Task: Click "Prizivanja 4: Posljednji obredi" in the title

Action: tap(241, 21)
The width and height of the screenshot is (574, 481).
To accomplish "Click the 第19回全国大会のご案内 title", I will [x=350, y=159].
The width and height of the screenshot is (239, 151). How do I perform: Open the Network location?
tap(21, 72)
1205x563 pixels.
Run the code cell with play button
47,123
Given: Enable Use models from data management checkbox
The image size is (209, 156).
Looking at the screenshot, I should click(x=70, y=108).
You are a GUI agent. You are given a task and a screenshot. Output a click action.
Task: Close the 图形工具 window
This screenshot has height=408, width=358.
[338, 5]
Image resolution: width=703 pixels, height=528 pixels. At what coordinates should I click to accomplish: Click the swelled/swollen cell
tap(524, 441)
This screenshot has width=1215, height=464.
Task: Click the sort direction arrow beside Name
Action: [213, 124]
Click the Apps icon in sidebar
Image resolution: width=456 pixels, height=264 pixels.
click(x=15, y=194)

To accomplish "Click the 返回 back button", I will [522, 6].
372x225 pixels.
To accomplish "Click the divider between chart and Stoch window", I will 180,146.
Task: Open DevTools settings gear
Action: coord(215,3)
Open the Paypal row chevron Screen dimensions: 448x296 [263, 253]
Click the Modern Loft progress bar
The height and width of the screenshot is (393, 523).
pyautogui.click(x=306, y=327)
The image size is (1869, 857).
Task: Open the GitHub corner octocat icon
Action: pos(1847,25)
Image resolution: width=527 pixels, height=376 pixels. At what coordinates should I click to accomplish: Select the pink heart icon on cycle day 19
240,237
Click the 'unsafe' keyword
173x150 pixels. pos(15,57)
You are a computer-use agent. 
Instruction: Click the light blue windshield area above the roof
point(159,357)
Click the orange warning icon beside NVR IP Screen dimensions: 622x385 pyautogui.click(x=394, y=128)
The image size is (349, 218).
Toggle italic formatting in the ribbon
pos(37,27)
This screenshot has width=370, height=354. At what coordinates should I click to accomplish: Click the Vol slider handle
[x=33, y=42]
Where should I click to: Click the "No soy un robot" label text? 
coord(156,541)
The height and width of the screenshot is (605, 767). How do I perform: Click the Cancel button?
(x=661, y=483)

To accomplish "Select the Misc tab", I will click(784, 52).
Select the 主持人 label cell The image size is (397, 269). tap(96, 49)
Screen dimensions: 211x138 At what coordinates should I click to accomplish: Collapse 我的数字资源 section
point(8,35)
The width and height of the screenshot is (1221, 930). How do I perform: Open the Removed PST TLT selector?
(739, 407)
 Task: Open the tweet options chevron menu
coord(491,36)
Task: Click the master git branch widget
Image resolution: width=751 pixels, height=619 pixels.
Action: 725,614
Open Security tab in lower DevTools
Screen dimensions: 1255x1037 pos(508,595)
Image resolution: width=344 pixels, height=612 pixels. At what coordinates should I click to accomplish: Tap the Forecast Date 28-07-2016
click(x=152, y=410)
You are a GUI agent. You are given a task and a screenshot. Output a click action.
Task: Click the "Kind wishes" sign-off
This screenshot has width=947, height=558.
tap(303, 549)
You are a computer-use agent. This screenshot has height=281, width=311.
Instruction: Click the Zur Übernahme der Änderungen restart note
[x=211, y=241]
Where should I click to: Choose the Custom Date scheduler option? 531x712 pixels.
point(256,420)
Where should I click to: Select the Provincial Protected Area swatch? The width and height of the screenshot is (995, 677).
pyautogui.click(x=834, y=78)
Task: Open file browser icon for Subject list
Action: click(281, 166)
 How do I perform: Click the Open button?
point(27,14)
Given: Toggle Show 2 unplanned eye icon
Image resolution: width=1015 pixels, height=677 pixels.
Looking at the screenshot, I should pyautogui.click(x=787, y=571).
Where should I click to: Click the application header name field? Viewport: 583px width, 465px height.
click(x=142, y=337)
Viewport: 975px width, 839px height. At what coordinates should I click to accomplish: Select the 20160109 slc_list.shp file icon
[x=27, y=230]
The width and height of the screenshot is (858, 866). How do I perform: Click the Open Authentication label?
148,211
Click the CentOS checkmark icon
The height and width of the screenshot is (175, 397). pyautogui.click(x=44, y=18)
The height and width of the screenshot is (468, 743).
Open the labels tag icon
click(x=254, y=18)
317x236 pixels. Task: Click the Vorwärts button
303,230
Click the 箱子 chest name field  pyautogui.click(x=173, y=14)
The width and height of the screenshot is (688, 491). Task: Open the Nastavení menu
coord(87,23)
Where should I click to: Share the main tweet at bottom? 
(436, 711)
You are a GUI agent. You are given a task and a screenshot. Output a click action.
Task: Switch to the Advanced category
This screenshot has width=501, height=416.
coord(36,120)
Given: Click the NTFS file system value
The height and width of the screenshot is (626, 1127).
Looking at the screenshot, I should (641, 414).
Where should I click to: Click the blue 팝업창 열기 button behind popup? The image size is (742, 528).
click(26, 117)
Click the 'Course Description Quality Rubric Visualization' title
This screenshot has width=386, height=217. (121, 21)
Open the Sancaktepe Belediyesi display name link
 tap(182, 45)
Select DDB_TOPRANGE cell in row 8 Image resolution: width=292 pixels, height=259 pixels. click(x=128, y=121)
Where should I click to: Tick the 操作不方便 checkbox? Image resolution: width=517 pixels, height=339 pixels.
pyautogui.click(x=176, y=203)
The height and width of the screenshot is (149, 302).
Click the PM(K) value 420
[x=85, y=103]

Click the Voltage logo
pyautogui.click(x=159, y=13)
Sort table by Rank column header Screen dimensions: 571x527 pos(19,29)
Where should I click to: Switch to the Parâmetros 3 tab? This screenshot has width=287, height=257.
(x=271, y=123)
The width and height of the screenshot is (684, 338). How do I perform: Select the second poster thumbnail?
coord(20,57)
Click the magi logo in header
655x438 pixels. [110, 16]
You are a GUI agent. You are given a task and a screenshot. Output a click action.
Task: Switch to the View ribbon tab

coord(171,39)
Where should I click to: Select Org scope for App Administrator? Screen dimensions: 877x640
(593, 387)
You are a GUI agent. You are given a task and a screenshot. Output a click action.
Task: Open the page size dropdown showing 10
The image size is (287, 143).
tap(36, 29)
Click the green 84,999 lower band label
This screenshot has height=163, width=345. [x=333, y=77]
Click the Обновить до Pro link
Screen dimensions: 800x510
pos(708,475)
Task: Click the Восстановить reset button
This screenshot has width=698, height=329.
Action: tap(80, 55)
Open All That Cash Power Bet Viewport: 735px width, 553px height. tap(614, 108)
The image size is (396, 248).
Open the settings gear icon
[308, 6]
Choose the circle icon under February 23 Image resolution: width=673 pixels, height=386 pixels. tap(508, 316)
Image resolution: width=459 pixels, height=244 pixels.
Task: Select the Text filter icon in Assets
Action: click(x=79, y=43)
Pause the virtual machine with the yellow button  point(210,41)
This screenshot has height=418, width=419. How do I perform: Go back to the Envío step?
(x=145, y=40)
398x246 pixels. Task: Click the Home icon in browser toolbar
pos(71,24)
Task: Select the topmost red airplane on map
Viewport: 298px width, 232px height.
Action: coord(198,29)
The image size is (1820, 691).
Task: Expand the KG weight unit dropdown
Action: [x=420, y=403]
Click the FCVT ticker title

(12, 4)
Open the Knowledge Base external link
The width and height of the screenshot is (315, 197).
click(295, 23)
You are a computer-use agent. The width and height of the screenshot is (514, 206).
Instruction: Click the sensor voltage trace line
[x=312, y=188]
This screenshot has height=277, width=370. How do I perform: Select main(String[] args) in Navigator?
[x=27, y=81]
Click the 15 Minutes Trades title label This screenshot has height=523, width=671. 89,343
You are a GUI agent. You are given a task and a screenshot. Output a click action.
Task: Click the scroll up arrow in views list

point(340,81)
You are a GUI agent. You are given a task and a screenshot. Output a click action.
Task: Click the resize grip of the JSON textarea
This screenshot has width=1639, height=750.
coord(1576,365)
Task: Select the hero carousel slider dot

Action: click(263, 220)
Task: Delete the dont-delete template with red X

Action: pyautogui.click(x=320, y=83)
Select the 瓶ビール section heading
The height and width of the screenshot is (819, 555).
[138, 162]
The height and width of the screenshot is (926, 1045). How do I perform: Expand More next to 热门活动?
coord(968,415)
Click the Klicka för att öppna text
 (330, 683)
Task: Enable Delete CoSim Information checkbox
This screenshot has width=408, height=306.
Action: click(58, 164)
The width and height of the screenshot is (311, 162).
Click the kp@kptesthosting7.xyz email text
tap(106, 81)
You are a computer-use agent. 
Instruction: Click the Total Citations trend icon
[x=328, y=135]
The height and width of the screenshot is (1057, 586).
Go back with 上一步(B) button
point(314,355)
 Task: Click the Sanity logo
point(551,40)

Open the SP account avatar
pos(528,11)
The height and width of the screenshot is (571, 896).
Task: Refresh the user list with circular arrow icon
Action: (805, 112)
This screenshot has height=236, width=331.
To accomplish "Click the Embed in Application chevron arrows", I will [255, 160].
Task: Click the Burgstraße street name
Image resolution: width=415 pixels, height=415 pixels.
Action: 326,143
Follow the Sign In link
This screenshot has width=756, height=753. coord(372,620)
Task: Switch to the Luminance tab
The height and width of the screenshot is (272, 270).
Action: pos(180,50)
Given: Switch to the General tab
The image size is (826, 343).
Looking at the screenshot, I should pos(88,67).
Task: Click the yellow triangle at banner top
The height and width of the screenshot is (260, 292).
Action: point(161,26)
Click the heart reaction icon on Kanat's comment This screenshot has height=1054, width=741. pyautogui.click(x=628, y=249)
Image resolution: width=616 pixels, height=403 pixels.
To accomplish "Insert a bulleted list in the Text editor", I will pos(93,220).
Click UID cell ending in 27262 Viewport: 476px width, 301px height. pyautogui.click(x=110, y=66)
----
## What you should do
When a line in the material contains the string "computer", copy that line.

## Solution
You are a computer-use agent. 
You are a computer-use agent. This screenshot has height=281, width=311.
You are a computer-use agent. The width and height of the screenshot is (514, 206).
You are a computer-use agent. 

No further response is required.